Reproduce the material below, swapping every occurrence of "icon" for "button" and leaving all other text unchanged.

## begin Data listing

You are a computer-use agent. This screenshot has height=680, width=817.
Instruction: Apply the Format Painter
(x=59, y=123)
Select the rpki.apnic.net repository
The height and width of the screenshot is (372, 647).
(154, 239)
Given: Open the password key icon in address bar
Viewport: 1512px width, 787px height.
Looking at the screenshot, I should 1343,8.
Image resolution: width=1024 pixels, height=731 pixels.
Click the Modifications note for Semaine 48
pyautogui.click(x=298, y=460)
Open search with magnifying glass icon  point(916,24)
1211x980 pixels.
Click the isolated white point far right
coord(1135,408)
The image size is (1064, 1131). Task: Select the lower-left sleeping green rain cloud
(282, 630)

## end Data listing

» Reply
You are a computer-use agent. This screenshot has height=680, width=817.
Instruction: Apply the Format Painter
(x=59, y=123)
Select the rpki.apnic.net repository
The height and width of the screenshot is (372, 647).
(154, 239)
Given: Open the password key button in address bar
Viewport: 1512px width, 787px height.
Looking at the screenshot, I should 1343,8.
Image resolution: width=1024 pixels, height=731 pixels.
Click the Modifications note for Semaine 48
pyautogui.click(x=298, y=460)
Open search with magnifying glass button  point(916,24)
1211x980 pixels.
Click the isolated white point far right
coord(1135,408)
The image size is (1064, 1131). Task: Select the lower-left sleeping green rain cloud
(282, 630)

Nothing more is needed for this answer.